Prepare the beef by making small slits and inserting garlic cloves into the meat.
Ensure the slits are evenly spaced for a consistent flavor infusion.
Rub the beef with Dijon mustard, then sprinkle with thyme and black pepper.
Use your hands to evenly coat the beef with the seasoning.
Place the beef in a roasting pan and refrigerate overnight.
Cover the pan with foil to prevent the beef from drying out.
Preheat the oven to 450°F and let the beef come to room temperature.
Allowing the beef to reach room temperature ensures even cooking.
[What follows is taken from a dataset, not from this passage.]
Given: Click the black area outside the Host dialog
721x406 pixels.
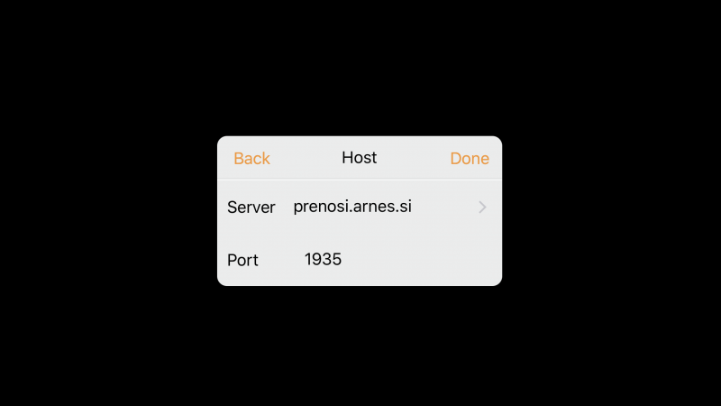Looking at the screenshot, I should 360,69.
Roast the beef at 450°F for 20 minutes, then reduce the temperature to 325°F and continue roasting until desired doneness.
Use a meat thermometer to check the internal temperature for perfect doneness.
Remove the beef from the oven, tent with foil, and let it rest.
Resting allows the juices to redistribute, making the meat tender.
Prepare the jus by sautéing onions in the roasting pan, then adding beef broth and simmering.
Scrape the pan to incorporate all the flavorful bits into the jus.
Slice the beef thinly and serve with the jus.
Thin slices ensure a tender bite and better absorption of the jus.